## Exercise instructions
Pull out every line below that holds the word "field".

## Source records
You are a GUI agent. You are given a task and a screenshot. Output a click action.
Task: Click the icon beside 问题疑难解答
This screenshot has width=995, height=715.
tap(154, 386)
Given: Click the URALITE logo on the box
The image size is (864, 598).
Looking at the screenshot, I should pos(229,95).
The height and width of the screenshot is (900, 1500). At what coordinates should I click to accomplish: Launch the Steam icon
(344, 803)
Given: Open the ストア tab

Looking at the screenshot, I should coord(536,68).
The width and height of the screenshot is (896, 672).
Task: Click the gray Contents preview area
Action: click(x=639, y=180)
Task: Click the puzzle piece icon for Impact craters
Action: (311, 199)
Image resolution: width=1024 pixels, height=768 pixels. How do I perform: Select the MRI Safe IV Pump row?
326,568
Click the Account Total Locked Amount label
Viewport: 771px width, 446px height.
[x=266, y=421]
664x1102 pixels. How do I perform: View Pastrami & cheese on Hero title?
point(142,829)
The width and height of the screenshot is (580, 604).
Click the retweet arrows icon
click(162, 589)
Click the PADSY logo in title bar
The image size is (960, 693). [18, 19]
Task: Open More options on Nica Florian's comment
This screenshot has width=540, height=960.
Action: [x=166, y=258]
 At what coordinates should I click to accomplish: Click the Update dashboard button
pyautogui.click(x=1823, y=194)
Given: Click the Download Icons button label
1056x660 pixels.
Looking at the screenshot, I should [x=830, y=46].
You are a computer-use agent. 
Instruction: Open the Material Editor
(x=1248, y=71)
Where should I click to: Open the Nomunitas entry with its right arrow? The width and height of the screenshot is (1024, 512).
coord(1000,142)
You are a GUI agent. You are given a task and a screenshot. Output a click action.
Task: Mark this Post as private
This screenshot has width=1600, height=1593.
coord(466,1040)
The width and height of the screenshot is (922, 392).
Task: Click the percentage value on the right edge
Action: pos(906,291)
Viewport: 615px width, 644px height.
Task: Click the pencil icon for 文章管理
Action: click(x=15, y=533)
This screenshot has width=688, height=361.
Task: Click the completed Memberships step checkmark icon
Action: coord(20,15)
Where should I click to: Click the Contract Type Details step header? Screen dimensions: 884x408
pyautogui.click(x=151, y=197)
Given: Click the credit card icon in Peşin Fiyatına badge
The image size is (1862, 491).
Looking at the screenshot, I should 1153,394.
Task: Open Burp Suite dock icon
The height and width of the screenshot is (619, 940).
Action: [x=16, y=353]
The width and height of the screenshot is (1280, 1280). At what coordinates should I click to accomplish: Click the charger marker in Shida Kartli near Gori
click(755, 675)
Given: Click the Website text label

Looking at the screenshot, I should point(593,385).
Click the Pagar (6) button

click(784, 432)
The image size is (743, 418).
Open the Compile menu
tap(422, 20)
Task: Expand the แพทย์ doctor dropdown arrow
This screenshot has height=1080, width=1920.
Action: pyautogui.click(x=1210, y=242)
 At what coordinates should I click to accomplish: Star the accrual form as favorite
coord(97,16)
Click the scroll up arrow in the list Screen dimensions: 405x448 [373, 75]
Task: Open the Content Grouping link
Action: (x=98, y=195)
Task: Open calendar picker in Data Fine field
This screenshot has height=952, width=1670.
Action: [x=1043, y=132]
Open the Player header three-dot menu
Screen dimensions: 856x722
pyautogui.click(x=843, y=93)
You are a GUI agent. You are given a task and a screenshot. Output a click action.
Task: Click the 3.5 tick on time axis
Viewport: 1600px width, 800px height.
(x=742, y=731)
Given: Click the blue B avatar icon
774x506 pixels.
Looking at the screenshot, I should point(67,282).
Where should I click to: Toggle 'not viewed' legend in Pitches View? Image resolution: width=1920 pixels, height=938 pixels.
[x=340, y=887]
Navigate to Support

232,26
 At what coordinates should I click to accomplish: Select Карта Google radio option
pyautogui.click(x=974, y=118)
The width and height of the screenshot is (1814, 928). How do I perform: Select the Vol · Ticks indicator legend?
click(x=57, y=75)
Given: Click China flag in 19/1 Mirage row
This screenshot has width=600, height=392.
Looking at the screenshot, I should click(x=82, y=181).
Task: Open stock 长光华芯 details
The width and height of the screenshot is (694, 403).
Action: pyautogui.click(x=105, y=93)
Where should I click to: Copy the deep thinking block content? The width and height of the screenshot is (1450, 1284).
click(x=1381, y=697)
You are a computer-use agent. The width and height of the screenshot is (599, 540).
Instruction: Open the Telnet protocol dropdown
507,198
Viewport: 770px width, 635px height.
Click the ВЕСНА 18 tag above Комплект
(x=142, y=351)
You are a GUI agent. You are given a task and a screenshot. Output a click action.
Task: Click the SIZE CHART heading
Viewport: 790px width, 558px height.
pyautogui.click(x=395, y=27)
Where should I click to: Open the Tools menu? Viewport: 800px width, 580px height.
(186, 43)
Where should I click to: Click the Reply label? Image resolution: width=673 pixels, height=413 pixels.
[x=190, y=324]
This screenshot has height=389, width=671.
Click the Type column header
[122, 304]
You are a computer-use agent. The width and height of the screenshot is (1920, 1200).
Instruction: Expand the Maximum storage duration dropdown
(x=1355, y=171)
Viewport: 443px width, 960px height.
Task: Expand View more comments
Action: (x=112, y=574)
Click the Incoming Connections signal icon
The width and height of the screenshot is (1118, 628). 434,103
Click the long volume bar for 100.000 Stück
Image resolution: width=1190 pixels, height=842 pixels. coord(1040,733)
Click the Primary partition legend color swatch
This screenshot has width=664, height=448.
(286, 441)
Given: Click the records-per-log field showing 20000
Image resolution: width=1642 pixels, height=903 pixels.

## Answer to this exercise
Task: Open calendar picker in Data Fine field
Given: Click the records-per-log field showing 20000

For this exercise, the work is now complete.